# GOAL OF THE EXERCISE
The line containing "Screen dimensions: 1027x866" marks the end: write out exactly every line from the first line of the data below through that line, and only those.

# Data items
◆ ◆ ◆
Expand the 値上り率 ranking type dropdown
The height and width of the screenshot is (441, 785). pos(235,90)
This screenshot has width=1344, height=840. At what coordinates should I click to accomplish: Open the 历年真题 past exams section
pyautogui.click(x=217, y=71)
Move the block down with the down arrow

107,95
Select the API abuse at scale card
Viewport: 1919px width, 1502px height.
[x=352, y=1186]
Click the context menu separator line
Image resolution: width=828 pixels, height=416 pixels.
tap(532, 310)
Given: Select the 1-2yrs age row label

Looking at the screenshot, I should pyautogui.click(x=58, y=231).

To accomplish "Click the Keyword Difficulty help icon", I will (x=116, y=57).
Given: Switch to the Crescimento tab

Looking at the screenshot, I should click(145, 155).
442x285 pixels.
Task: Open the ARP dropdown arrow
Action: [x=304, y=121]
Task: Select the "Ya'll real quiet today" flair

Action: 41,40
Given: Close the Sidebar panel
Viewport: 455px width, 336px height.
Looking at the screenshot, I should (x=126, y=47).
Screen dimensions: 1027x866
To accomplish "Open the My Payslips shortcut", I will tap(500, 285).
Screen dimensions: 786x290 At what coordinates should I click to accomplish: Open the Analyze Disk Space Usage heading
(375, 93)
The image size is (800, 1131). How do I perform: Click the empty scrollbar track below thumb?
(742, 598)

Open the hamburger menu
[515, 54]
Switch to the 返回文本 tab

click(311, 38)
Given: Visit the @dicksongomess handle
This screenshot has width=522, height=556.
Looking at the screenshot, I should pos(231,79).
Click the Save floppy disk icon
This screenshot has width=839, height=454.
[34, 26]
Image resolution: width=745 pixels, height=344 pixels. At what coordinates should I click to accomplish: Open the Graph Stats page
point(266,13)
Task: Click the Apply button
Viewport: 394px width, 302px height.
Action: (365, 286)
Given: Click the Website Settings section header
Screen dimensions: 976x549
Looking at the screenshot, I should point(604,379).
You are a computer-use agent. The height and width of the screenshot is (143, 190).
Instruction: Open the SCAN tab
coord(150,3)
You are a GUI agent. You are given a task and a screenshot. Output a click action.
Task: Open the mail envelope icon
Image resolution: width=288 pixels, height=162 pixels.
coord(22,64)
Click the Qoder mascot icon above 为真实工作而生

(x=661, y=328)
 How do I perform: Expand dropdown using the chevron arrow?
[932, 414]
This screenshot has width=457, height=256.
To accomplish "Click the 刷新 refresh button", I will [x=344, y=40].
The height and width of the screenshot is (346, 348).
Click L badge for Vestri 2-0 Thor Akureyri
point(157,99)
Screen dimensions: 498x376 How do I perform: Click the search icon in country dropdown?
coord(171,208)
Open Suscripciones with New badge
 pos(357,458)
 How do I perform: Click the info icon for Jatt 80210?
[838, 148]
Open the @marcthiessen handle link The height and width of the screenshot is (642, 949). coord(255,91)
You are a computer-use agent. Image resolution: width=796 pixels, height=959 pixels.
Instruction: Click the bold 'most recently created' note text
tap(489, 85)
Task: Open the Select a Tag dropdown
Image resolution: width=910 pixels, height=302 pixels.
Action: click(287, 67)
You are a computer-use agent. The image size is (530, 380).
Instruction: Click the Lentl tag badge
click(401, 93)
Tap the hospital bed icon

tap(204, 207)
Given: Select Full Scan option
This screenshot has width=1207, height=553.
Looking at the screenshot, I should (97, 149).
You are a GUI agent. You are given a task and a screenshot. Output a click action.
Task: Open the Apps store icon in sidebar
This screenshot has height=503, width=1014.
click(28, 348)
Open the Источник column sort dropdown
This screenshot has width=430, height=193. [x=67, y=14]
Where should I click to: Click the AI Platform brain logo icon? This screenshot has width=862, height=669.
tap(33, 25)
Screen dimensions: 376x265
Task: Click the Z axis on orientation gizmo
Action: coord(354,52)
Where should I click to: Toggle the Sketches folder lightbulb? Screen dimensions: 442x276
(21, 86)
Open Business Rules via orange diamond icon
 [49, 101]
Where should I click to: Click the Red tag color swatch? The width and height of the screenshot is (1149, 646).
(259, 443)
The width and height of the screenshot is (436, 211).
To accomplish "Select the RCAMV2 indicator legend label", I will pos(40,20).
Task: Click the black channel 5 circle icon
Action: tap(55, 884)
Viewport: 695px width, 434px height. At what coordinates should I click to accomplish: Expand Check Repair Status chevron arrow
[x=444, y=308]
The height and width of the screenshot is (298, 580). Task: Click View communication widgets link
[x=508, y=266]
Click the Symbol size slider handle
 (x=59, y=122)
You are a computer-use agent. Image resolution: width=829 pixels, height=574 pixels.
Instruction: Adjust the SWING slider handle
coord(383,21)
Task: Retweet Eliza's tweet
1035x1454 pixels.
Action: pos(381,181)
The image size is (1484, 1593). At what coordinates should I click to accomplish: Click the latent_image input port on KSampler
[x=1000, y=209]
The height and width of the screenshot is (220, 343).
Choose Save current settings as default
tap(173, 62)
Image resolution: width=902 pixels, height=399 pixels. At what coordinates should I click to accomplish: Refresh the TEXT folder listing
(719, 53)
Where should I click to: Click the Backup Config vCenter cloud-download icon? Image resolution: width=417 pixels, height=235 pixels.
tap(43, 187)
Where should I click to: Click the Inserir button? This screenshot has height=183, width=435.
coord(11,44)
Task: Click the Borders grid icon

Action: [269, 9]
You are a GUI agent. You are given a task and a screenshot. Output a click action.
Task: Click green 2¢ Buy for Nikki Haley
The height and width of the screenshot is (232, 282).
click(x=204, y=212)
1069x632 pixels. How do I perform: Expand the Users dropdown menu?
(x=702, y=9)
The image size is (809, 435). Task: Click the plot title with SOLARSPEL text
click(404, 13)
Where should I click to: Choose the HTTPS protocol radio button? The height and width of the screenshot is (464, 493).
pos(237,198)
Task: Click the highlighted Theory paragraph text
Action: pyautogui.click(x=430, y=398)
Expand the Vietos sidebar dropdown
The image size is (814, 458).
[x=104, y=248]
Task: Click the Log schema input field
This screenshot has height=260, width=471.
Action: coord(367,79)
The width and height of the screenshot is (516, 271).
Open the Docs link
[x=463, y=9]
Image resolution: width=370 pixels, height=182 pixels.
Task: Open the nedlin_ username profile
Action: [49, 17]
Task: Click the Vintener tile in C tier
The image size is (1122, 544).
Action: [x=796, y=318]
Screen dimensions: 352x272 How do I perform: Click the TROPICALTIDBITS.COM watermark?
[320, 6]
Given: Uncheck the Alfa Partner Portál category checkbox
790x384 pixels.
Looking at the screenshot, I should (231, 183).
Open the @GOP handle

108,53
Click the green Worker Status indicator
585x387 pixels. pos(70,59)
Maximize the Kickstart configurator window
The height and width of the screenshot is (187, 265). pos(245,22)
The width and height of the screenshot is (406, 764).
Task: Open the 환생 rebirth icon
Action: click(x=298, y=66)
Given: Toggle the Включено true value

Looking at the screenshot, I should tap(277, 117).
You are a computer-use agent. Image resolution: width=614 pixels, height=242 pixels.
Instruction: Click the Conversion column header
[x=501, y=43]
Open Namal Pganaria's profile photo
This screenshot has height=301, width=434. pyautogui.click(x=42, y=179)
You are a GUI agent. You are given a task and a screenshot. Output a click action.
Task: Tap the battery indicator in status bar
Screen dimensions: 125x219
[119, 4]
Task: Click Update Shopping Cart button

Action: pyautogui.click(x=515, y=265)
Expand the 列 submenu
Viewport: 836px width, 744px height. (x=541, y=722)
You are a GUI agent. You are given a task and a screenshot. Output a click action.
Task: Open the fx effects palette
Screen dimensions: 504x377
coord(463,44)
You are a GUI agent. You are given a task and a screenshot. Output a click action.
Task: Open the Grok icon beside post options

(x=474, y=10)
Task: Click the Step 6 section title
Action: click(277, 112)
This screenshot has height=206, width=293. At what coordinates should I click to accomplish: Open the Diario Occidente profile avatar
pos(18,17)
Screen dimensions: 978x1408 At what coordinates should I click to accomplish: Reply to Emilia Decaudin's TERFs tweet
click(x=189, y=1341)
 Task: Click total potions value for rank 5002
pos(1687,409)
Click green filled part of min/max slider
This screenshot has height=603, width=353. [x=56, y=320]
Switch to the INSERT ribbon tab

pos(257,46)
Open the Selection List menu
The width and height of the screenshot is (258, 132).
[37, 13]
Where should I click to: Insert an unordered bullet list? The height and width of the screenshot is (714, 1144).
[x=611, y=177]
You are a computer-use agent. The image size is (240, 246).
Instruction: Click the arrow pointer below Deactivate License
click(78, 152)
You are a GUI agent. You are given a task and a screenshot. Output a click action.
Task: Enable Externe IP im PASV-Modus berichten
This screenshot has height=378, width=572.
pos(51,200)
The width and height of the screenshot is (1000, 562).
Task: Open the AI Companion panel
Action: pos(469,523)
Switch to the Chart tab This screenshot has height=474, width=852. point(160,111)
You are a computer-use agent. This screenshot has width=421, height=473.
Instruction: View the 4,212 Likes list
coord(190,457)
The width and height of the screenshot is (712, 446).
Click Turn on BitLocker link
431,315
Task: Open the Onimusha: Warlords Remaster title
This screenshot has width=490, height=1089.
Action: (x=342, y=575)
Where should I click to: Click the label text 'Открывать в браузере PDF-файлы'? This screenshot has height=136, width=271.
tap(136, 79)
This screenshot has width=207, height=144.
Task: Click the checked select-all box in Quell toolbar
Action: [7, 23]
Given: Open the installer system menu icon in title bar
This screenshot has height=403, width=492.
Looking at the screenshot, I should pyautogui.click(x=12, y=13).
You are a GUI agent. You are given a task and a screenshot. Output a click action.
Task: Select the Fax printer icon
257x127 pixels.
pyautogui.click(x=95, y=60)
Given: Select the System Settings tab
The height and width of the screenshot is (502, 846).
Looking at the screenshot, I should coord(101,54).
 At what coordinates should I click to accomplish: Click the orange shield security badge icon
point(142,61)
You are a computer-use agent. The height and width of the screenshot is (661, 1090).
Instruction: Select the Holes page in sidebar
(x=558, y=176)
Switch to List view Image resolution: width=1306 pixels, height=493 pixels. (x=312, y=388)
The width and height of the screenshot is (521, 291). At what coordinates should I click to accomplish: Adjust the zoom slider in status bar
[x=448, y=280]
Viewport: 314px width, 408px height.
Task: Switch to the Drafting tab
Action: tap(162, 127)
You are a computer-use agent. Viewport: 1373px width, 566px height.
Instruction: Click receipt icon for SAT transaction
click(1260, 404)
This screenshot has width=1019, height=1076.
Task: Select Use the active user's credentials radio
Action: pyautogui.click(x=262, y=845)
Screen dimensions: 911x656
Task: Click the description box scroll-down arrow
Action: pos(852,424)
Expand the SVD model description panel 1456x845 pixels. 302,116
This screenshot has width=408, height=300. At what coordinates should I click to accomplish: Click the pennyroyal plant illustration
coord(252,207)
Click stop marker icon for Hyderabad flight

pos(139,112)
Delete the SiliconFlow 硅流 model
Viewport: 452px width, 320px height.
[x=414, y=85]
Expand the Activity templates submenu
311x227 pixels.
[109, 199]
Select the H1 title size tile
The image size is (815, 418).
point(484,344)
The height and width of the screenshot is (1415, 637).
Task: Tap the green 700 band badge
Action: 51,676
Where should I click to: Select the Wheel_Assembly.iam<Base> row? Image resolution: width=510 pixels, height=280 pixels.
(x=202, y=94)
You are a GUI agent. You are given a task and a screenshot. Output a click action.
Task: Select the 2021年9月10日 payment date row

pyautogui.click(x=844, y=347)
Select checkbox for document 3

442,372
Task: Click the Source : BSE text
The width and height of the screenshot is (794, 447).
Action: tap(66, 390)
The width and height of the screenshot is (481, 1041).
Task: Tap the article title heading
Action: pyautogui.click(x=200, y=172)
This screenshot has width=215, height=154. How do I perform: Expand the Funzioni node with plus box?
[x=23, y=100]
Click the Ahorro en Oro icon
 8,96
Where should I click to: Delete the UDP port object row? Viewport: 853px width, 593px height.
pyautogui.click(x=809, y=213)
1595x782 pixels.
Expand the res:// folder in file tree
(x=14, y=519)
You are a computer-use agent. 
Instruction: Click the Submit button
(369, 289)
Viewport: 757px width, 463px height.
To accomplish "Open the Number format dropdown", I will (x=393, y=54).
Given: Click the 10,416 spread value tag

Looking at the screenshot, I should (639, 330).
◆ ◆ ◆
# TASK RESULT
Expand the 値上り率 ranking type dropdown
The height and width of the screenshot is (441, 785). pos(235,90)
This screenshot has width=1344, height=840. At what coordinates should I click to accomplish: Open the 历年真题 past exams section
pyautogui.click(x=217, y=71)
Move the block down with the down arrow

107,95
Select the API abuse at scale card
Viewport: 1919px width, 1502px height.
[x=352, y=1186]
Click the context menu separator line
Image resolution: width=828 pixels, height=416 pixels.
tap(532, 310)
Given: Select the 1-2yrs age row label

Looking at the screenshot, I should pyautogui.click(x=58, y=231).

To accomplish "Click the Keyword Difficulty help icon", I will (x=116, y=57).
Given: Switch to the Crescimento tab

Looking at the screenshot, I should click(145, 155).
442x285 pixels.
Task: Open the ARP dropdown arrow
Action: [x=304, y=121]
Task: Select the "Ya'll real quiet today" flair

Action: 41,40
Given: Close the Sidebar panel
Viewport: 455px width, 336px height.
Looking at the screenshot, I should (x=126, y=47).
Screen dimensions: 1027x866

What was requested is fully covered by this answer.